Set exercise
Render each line of the listing below as a numbered list, skipping any blank lines and leaving the pictures out of the answer.

Records to use
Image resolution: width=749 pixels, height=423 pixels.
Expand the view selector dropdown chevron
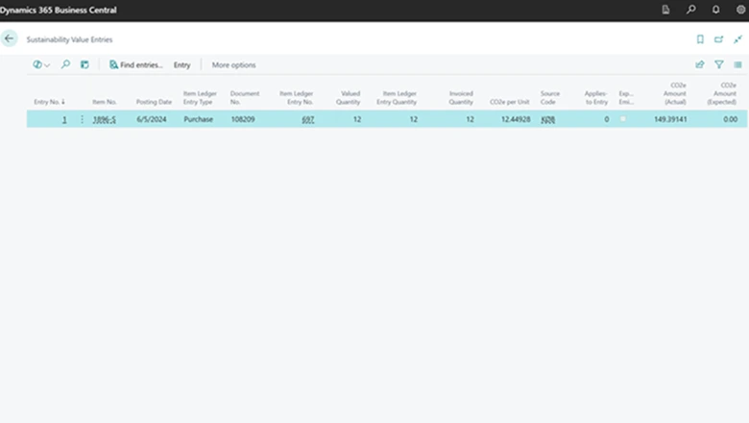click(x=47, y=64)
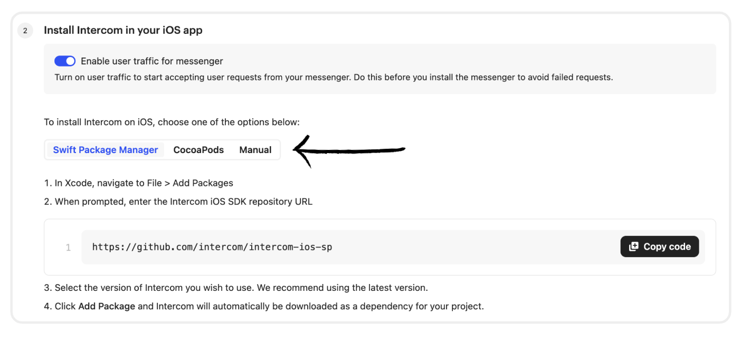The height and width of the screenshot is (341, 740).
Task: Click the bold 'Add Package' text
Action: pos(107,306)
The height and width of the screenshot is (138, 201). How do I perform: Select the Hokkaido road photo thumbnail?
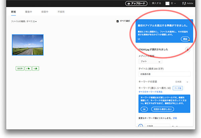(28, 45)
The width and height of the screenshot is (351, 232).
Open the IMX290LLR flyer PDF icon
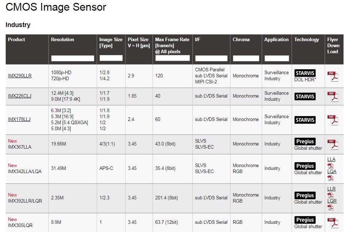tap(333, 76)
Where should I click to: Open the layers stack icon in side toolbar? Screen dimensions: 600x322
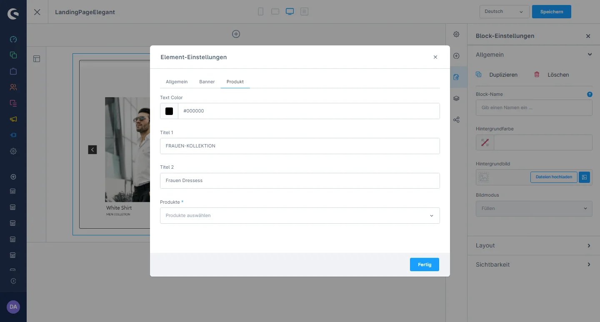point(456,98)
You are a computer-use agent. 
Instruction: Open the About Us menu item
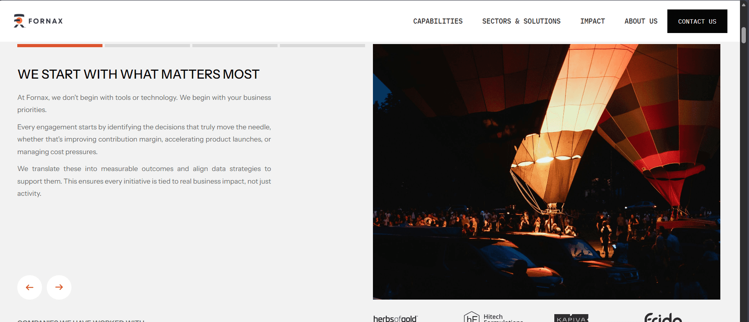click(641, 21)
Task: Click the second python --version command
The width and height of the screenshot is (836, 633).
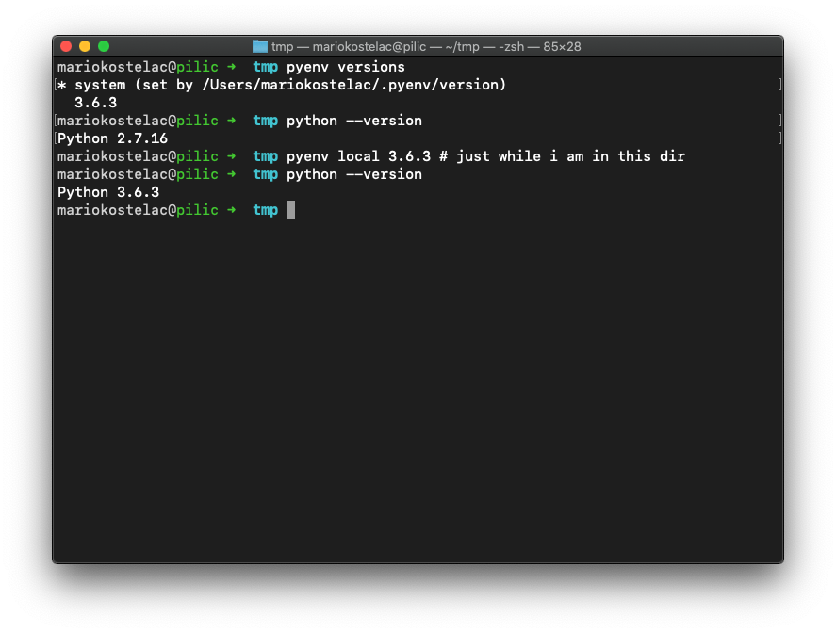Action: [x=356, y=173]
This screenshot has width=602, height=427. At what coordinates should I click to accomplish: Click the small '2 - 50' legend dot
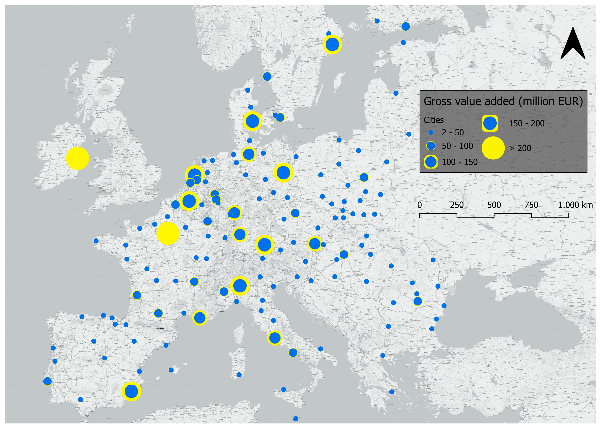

Response below
1. Image resolution: width=749 pixels, height=423 pixels.
2. Expand the view selector dropdown chevron
3. click(x=47, y=64)
4. The height and width of the screenshot is (341, 740).
5. Task: Click the bold 'Add Package' text
6. Action: pos(107,306)
7. The height and width of the screenshot is (138, 201). How do I perform: Select the Hokkaido road photo thumbnail?
8. (28, 45)
9. The width and height of the screenshot is (351, 232).
10. Open the IMX290LLR flyer PDF icon
11. tap(333, 76)
12. Where should I click to: Open the layers stack icon in side toolbar? Screen dimensions: 600x322
13. point(456,98)
14. You are a computer-use agent. 
15. Instruction: Open the About Us menu item
16. click(641, 21)
17. Task: Click the second python --version command
18. The width and height of the screenshot is (836, 633).
19. Action: [x=356, y=173]
20. This screenshot has width=602, height=427. At what coordinates should I click to accomplish: Click the small '2 - 50' legend dot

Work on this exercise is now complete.